While the frequency and severity of mucositis vary depending on the type and dose of cancer therapy, the clinical observation of variable mucositis rates among patients with similar malignancies and treatment regimens has resulted in a number of attempts to identify specific risk factors. The narrow range between therapeutic and toxic doses of antineoplastic agents makes identification of risk factors especially significant [92]. Risk factors for mucositis may be placed into two treatment categories: those associated with treatment and those that are patient-related [93]. Treatment-associated variables include drug and dosing schedule, route of administration, formulation, use of concomitant therapies and agents, radiation schedule, port and radiation source [92]. Reported patient-related risk factors include age, bodyweight, body mass, gender, renal and hepatic function, local oral factors and genetics [92]. Also, patients’ ability to metabolise and eliminate drugs may impact their risk for toxicity, and a pharmacogenetically based approach to risk assessment can be used to identify patients at risk for prolonged or severe toxicity. For example, deficiencies in dihydropyrimidine dehydrogenase, the enzyme responsible for catabolizing 5-FU in liver, are associated with increased toxicity [94]. Importantly, however, the percentage of patients affected by mutations impacting chemotherapy drug metabolism is small and far less than the population which goes on to develop toxicities.

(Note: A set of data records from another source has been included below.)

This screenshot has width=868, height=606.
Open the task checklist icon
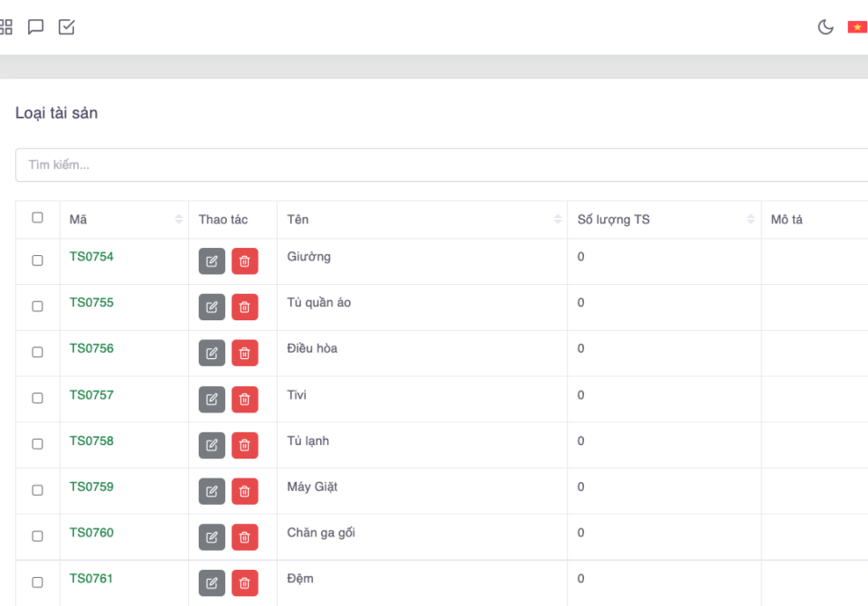click(67, 27)
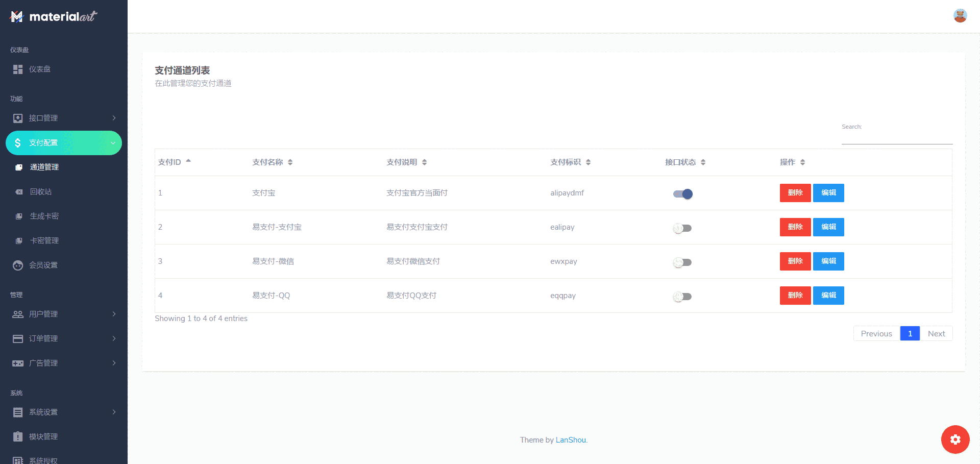Screen dimensions: 980x464
Task: Click the 会员设置 face icon
Action: pos(18,265)

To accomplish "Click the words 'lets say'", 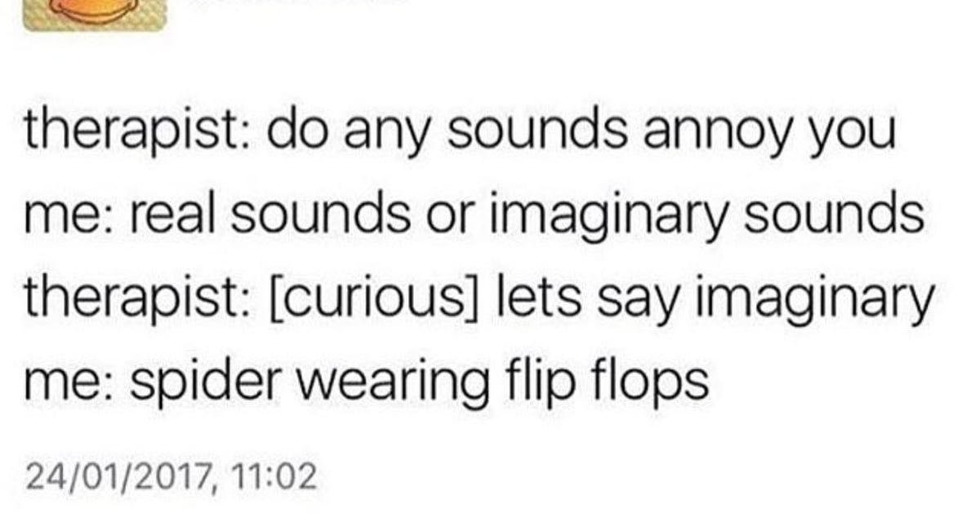I will click(581, 300).
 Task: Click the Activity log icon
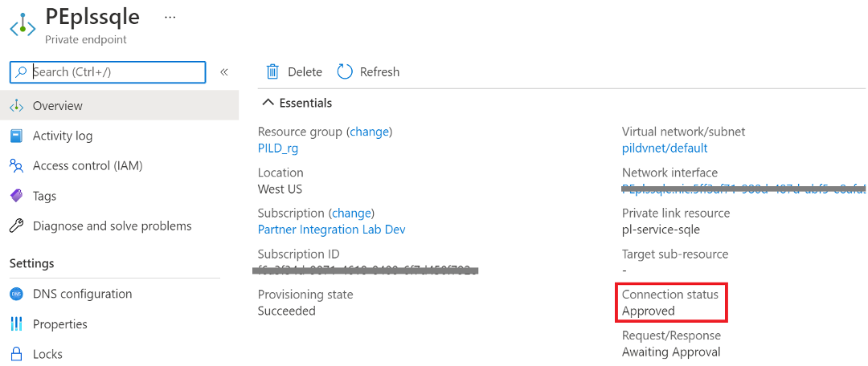click(16, 136)
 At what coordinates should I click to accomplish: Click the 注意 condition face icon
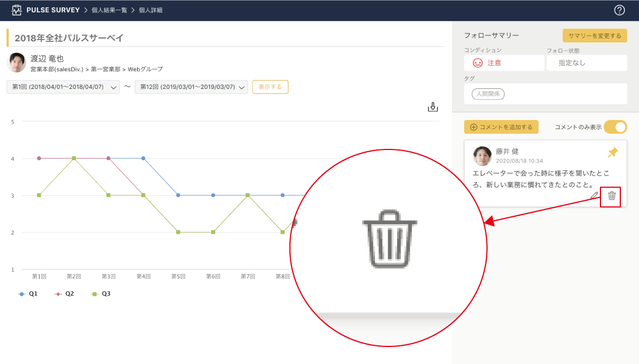pos(478,63)
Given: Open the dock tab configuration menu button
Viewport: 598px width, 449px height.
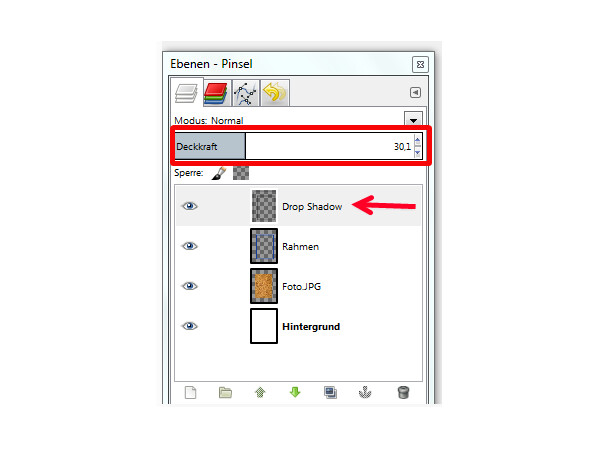Looking at the screenshot, I should tap(415, 92).
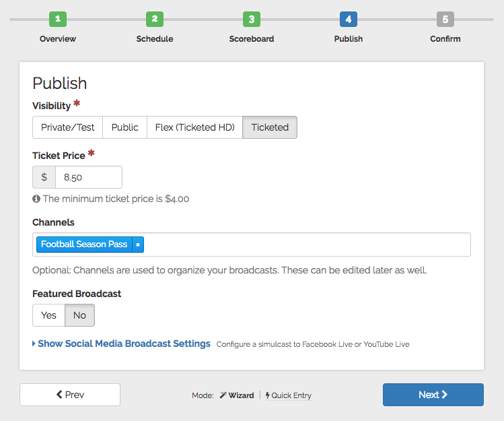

An alternative approach is based on the observation that the presence of certain single nucleotide polymorphisms (SNPs) is associated with toxicity risk. SNP-based toxicity risk has been studied using both candidate gene and genome-wide association approaches [95, 96]. To date, the use of SNPs as mucositis risk predictors has been evaluated in a relatively small number of studies [95, 97101]. Most of these studies are not confirmed and are predominantly associated with metabolic pathways of a small number of drugs. Recently, an entirely different analytical method has been proposed in which Bayesian networks learned from SNP array outputs were predictive of oral mucositis risk in patients undergoing hematopoietic stem cell transplantation [91]. This technique was used by Alterovitz et al. (2011) to identify gene clusters which differentiated responders from non-responders in a mucositis clinical trial [102]. Ongoing research is required in this area and should be based on our current knowledge in the pathobiology of mucositis. The ultimate goal of this research is to be able to personalise cancer treatment and avoid severe and potentially life-threatening drug toxicity for patients.

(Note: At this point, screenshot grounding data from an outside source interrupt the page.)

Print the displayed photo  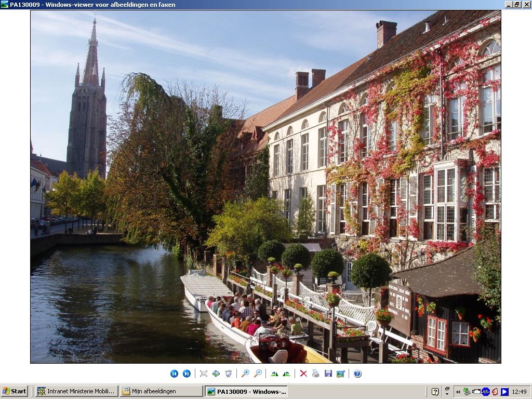[316, 374]

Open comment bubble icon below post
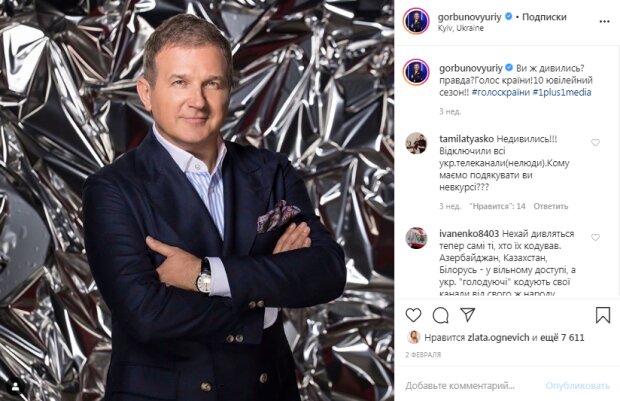click(440, 315)
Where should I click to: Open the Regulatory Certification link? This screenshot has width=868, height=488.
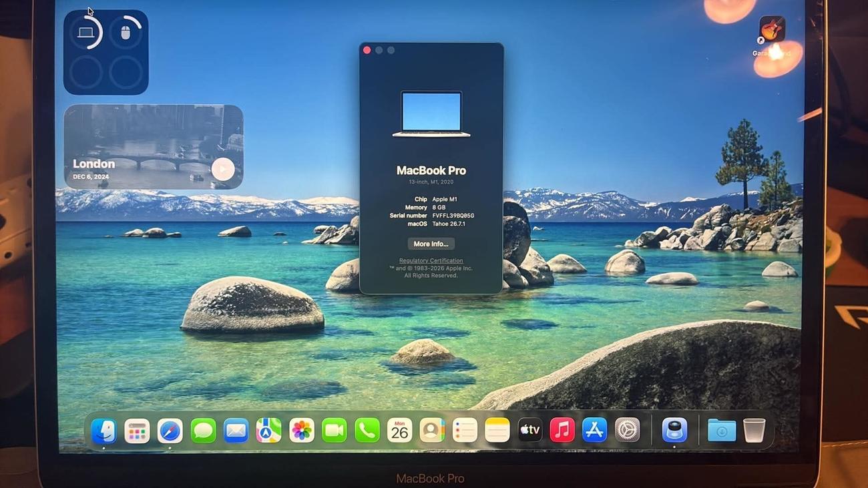tap(431, 260)
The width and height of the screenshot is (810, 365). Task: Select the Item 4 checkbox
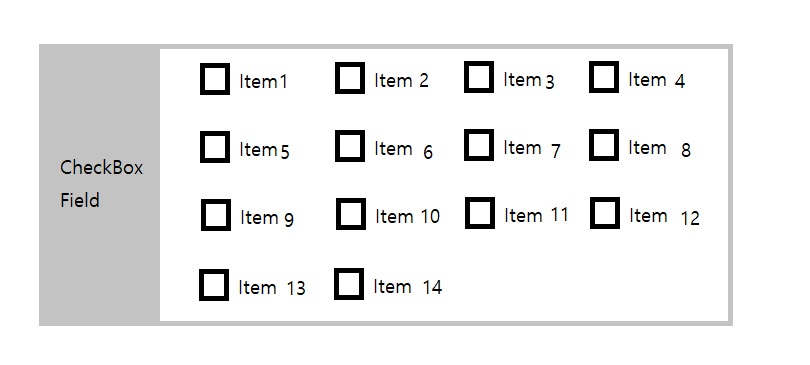[604, 77]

Biomarkers of mucosal injury

The conceptual application of biomarkers to assess the severity and course of cancer therapy-related injury is not new. A range of biomarkers have been investigated including citrulline, calprotectin and the pro-inflammatory cytokines [51, 103, 104]. For a biomarker to have clinical utility, it should have some actionable clinical value. Alternatively, as a research tool, robust biomarkers would serve as real-time surrogates of mucosal injury. In this respect, there has been some success.

An emerging class of biomarkers for mucositis is the pro-inflammatory cytokines and matrix metalloproteinases (MMPs). These have augmented expression profiles in the alimentary tract in animal models of mucositis [19, 50]. Preliminary findings from a pilot human study suggest that TNF, IL1β, MMP-3 and MMP-9 are potential biomarkers of gastrointestinal toxicity induced by 5-fluorouracil, capecitabine or irinotecan. Apoptotic and inflammatory markers detectable in cytologic smears have also been suggested as potential biomarkers of OM [105]. Prospective studies are now required to assess the feasibility of biomarkers for mucositis in particular and regimen-related toxicity in general.

Conclusions

The ultimate goal of mucositis researchers is to be able to predict toxicity risk and personalise toxicity interventions to genetically suitable patients. Continuing research efforts are needed to further our understanding of mucositis pathobiology and the pharmacogenomics of toxicity. This can be achieved by performing high-quality pre-clinical research in validated and clinically relevant animal models and investigating the potential of these findings for toxicity prediction and attenuation in the clinic.